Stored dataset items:

(begin)

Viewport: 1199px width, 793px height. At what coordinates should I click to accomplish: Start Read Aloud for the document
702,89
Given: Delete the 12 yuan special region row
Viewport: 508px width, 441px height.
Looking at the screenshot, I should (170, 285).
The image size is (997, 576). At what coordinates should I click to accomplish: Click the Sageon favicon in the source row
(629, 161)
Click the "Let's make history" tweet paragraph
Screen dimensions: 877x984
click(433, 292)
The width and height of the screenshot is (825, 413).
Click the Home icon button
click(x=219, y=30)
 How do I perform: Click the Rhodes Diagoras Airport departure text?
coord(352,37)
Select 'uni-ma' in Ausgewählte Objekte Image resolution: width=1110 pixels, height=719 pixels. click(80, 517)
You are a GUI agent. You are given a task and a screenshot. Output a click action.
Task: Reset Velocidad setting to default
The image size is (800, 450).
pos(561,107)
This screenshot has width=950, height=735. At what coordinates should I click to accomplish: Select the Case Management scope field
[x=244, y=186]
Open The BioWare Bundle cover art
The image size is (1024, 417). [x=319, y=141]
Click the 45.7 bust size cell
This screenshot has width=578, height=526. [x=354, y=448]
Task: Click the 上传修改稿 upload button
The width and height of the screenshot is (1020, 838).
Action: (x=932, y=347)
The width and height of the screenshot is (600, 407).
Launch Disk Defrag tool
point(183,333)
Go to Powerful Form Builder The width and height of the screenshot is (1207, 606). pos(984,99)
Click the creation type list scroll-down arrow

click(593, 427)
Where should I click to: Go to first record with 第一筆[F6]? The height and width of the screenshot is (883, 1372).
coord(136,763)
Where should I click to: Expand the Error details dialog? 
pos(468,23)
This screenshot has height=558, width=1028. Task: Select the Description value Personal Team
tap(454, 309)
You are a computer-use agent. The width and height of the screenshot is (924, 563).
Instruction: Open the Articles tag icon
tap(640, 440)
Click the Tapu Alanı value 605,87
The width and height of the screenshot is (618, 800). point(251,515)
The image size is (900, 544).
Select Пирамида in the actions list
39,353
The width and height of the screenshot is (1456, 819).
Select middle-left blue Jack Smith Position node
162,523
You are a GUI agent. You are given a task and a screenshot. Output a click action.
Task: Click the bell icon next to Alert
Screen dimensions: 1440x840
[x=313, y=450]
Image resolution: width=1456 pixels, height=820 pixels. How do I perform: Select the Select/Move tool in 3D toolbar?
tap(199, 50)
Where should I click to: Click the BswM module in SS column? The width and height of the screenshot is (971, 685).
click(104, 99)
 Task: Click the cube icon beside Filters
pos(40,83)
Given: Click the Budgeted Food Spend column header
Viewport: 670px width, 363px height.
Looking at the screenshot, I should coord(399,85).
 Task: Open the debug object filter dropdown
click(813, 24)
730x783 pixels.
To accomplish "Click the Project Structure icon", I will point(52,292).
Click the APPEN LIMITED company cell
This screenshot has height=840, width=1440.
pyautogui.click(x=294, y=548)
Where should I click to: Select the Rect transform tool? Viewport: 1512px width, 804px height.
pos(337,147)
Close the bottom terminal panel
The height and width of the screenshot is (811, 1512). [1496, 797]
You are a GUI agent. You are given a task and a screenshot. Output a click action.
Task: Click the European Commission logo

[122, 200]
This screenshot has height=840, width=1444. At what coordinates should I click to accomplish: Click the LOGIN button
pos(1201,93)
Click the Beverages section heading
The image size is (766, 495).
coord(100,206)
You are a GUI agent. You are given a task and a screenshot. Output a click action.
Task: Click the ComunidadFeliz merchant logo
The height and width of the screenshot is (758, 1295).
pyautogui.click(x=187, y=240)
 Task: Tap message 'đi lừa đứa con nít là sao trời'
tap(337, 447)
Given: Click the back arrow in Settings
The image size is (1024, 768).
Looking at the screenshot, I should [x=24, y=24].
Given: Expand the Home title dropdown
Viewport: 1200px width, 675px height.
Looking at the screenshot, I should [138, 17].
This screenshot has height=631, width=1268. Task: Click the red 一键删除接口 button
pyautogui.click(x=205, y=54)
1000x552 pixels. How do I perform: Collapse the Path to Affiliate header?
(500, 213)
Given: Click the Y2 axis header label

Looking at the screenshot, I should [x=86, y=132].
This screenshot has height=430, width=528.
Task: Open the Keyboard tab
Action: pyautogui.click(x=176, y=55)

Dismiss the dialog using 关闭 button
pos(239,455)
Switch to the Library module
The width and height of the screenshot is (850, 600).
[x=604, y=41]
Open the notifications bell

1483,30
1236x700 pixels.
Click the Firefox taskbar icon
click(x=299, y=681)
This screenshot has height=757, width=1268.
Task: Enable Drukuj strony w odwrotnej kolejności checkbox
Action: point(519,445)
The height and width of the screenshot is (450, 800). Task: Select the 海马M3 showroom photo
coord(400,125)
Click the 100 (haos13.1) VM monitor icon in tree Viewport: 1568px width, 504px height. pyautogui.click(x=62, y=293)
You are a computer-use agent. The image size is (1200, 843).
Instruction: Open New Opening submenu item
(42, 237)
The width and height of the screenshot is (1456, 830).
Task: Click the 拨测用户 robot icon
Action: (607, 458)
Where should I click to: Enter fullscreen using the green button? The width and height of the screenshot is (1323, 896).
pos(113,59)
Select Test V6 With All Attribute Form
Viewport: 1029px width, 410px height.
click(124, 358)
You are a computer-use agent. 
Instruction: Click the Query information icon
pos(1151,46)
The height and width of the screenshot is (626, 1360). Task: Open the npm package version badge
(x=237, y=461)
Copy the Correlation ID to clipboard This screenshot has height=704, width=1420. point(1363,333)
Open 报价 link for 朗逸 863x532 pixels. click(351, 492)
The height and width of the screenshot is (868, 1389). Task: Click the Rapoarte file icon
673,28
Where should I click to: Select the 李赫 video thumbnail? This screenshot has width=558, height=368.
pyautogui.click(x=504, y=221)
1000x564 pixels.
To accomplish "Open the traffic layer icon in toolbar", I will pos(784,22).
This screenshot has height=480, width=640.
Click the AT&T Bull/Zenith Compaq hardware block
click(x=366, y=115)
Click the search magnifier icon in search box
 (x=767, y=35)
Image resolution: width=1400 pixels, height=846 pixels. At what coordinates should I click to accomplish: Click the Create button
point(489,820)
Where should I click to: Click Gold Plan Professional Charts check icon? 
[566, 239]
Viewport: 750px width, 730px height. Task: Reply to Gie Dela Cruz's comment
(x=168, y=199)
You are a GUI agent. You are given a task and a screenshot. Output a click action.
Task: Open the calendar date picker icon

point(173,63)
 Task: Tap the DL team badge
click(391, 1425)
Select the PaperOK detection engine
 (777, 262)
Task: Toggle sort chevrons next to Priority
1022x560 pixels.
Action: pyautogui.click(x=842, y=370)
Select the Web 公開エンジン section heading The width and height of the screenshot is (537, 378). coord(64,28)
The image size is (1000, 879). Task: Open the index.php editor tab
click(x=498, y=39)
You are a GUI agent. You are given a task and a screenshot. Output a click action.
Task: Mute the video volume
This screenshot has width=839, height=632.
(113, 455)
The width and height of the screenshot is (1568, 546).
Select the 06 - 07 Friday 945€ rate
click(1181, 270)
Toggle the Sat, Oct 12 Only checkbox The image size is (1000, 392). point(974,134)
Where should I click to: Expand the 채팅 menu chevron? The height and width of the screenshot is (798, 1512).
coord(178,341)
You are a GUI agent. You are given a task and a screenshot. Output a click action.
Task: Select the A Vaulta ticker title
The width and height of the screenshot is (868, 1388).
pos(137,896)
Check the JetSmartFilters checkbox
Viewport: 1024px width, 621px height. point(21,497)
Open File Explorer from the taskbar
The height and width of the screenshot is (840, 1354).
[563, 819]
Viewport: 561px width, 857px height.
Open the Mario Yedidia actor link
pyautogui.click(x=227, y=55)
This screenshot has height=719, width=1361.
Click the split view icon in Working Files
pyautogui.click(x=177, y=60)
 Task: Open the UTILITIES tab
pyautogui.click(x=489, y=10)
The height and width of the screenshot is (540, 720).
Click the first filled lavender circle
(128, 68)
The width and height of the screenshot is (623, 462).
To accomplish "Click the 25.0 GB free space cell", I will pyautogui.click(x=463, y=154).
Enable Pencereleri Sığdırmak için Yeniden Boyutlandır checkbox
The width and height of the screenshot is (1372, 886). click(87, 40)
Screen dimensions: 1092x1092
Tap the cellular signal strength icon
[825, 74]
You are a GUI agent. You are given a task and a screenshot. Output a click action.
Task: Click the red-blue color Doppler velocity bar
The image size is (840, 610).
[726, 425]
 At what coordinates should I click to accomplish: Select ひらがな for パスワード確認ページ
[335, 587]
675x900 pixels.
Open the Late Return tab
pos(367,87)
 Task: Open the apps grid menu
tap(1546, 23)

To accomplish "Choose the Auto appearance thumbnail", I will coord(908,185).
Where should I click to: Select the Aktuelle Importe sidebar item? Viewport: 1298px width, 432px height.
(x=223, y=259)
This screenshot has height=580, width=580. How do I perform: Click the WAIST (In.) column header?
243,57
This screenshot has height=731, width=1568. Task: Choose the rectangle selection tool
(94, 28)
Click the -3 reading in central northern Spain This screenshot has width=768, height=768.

(end)

— REQUIRED TASK —
Starting at the first of the items above and ending with the line that contains "tap(640, 440)", convert those lines into a numbered list with blank lines omitted.

— WRITTEN ANSWER —
1. Viewport: 1199px width, 793px height. At what coordinates should I click to accomplish: Start Read Aloud for the document
2. 702,89
3. Given: Delete the 12 yuan special region row
4. Viewport: 508px width, 441px height.
5. Looking at the screenshot, I should (170, 285).
6. The image size is (997, 576). At what coordinates should I click to accomplish: Click the Sageon favicon in the source row
7. (629, 161)
8. Click the "Let's make history" tweet paragraph
9. Screen dimensions: 877x984
10. click(433, 292)
11. The width and height of the screenshot is (825, 413).
12. Click the Home icon button
13. click(x=219, y=30)
14.  How do I perform: Click the Rhodes Diagoras Airport departure text?
15. coord(352,37)
16. Select 'uni-ma' in Ausgewählte Objekte Image resolution: width=1110 pixels, height=719 pixels. click(80, 517)
17. You are a GUI agent. You are given a task and a screenshot. Output a click action.
18. Task: Reset Velocidad setting to default
19. The image size is (800, 450).
20. pos(561,107)
21. This screenshot has width=950, height=735. At what coordinates should I click to accomplish: Select the Case Management scope field
22. [x=244, y=186]
23. Open The BioWare Bundle cover art
24. The image size is (1024, 417). [x=319, y=141]
25. Click the 45.7 bust size cell
26. This screenshot has width=578, height=526. [x=354, y=448]
27. Task: Click the 上传修改稿 upload button
28. The width and height of the screenshot is (1020, 838).
29. Action: (x=932, y=347)
30. The width and height of the screenshot is (600, 407).
31. Launch Disk Defrag tool
32. point(183,333)
33. Go to Powerful Form Builder The width and height of the screenshot is (1207, 606). pos(984,99)
34. Click the creation type list scroll-down arrow
35. click(593, 427)
36. Where should I click to: Go to first record with 第一筆[F6]? The height and width of the screenshot is (883, 1372).
37. coord(136,763)
38. Where should I click to: Expand the Error details dialog? 
39. pos(468,23)
40. This screenshot has height=558, width=1028. Task: Select the Description value Personal Team
41. tap(454, 309)
42. You are a computer-use agent. The width and height of the screenshot is (924, 563).
43. Instruction: Open the Articles tag icon
44. tap(640, 440)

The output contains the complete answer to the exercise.